Still, he was hoping to make up for his lack of subtlety with persistence.
     He went straight up to the bar, where the barkeeper was plying his hammer and faucet to the bung of a stubborn cask of ale. The barkeeper was a skinny fellow, wearing the tunic of a townsman. When he saw Guthram, he set aside his hammer and said, “What'll it be, youngling?”
     “I'm looking for work,” said Guthram, slightly breathless, too anxious. “All I need is a roof over my head and my keep.”
     The barman looked him up and down. “Did the port-master send you here?”
     “No, I just walked in off the street.”
     The barman looked him up and down again. “So - you just walked in off the street and you expect me to give you a job?”
     “I'm a hard worker,” said Guthram evenly. “I'm strong and willing. I'd be no trouble.”
     The barman looked over at the table where his regulars were all waiting with huge grins on their faces. “You'll be no trouble, all right - I'm not hiring today.”
     Guthram nodded, trying to hide his disappointment. “Fair enough. Do you know anybody who's looking to hire on?”
     The barman considered this for a moment, as he stroked his stabled chin. “You might try the Temple of Tabbaoth,” he said at last, then turning to grin at his customers. “I hear they're always looking for willing victims for their sacrifices.”
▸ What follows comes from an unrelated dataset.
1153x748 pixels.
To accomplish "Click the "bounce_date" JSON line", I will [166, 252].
     He was rewarded with a chorus of laughter from his cronies at the tables. Guthram grew red, and he knew he would get nowhere here. He turned to go, when one of the regulars at the table reached out a hand and caught at his sleeve.
     “I hear Iäz the Wizard is looking for fit young men,” he said, through his tears of merriment. His buddies all quelled their laughter in expectation of another jest.
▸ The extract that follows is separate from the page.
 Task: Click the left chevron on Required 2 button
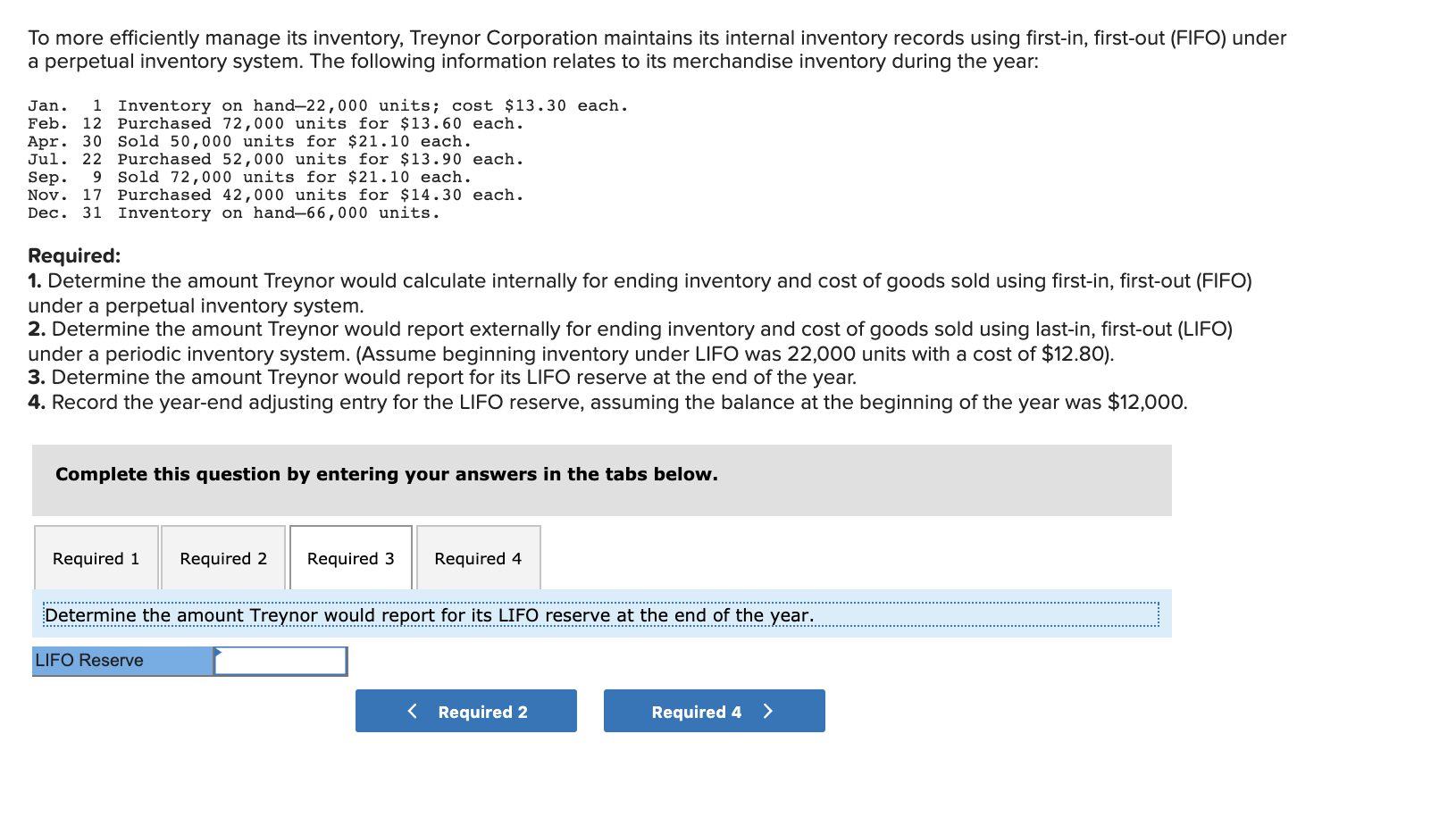[x=412, y=711]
     Guthram shook himself free and stalked out, not waiting to hear the punch line. The wag shouted it after him anyway: “He's got no frogs in his lily pond, so anybody who turns up there looking for work has got a job for life!”
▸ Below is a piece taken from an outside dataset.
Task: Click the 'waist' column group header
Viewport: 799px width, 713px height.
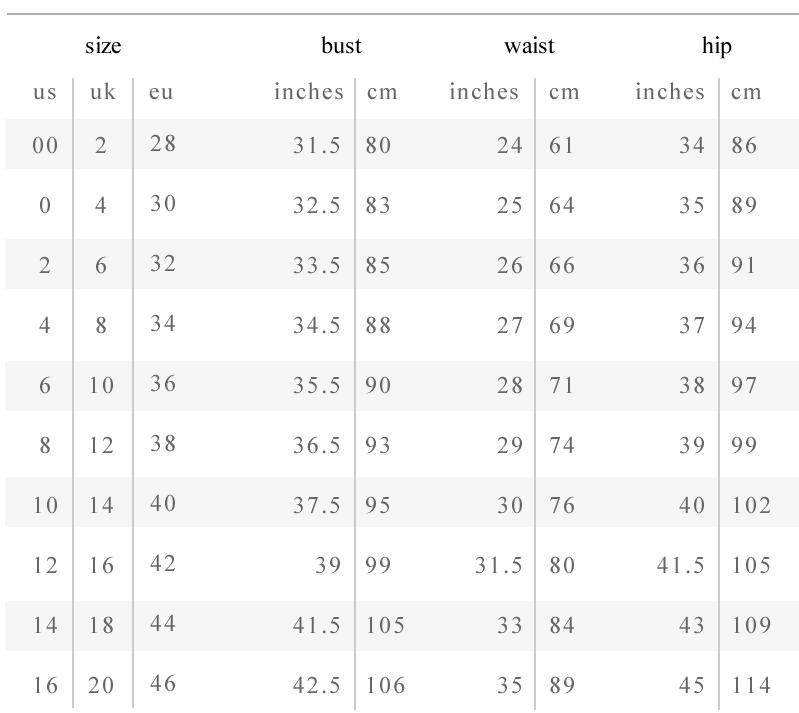Action: pyautogui.click(x=529, y=46)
     “And,” chimed in one of his fellows, “all the flies he can eat!”
     Guthram slunk out of the tavern, unable to meet the eye of the sailor who kept watch at the door. The beggar had gone, so at least he hadn't witnessed his humiliation.
     Turning up the street, he made his way to the next building, which was that of a livery stable. He knew something of horses, so he decided to try his luck in here.